Ему снова приснился Пирр, родной дом, который давно сгорел, холодный курносый кольт. Он стоял на заднем дворе, сжимая в руке оружие. В окнах горел свет. Весь дом, казалось, светится изнутри. Дуган слышал голос Айрис, слышал смех Дьюс и… Он слышал себя. Вернее, не слышал, а уже находился в доме. Без оружия. Без щемящего чувства пустоты и обреченности. Он был счастлив, беспечен. А затем на пороге появился незнакомец, и все прежние чувства вернулись. Раф Малиган стоял в гостиной, и курносый кольт в его руке был нацелен Дугану в грудь. И не было больше ни голоса Айрис, ни смеха Дьюс…
Глава девятая
Дуган проснулся, чувствуя, что, несмотря на прошлую ночь, абсолютно трезв. Так, по крайней мере, ему казалось по дороге на работу.
– Ну и вид, мистер Марш! – покачала головой старая дева Бетани Нунбел. Дуган не ответил, умылся в отведенном для персонала туалете, дождался обеденного перерыва и окончательно привел себя в чувства двойной порцией бурбона…
– Не думала, что ты вернешься, – сказала вечером Хэйден.
– Ну кто-то же должен платить за этот номер, – безрадостно попытался пошутить Дуган. Хэйден так же безрадостно улыбнулась и пошутила о том, что успела уже познакомиться с управляющим.
– В этом отеле управляющий – женщина.
– Вот как? – Хэйден нахмурилась. – Думаешь, для нее секс с красивой чокнутой девушкой будет неприемлем?
– Я не знаю. – Дуган прошел в номер, сел на кровать. – Я, если честно, даже не знаю, кто в этом отеле управляющий.

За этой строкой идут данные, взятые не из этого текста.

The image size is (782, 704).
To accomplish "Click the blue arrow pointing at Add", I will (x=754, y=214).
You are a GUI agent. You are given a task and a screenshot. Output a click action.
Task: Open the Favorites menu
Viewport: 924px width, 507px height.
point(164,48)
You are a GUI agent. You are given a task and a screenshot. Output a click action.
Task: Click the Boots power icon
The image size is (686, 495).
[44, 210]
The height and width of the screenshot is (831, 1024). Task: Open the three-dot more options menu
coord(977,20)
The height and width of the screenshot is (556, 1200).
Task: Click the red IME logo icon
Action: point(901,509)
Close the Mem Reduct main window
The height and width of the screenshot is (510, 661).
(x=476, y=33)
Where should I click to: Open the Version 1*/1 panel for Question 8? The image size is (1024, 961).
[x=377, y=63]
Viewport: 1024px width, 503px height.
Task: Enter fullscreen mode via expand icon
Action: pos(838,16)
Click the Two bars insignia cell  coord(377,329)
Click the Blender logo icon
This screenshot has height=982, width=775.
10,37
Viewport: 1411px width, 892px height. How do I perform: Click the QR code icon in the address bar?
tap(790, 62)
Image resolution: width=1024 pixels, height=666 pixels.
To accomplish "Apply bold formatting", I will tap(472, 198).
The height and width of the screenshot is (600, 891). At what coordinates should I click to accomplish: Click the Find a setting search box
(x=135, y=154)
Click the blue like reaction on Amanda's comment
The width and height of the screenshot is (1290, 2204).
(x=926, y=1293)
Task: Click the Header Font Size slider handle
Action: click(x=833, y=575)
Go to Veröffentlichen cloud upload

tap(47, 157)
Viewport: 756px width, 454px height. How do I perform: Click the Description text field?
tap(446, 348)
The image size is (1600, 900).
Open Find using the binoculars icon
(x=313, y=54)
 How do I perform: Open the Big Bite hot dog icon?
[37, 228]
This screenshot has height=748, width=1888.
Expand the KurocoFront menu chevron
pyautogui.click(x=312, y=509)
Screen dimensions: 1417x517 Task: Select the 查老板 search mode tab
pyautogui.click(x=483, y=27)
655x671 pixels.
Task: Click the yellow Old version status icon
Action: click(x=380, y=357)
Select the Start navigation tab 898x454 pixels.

– Я тоже. – Хэйден предложила ему бурбон. – Если, конечно, ты все еще платишь за мини-бар, – уточнила она. Дуган не понял, шутка это или нет, поэтому сказал, что платит. – Домой заезжал? – спросила Хэйден.
– Нет. – Дуган закурил.
– Почему?
– Думаю, так будет лучше.
– Лучше для кого?
– Для всех.
– Понятно, – протянула Хэйден, заглянула ему в глаза. – Злишься на меня?
– Нет.
– Не верю.
– Ты здесь почти ни при чем.
– Значит, есть кто-то еще?
– Возможно.
– Женщина?
– Нет.
– Значит, я могу не волноваться?
– Не знаю.
– Как это «не знаю»?
– Просто не знаю – и все. – Дуган повалился на спину, стараясь не вспоминать прошлое, которое снова начало наступать на пятки.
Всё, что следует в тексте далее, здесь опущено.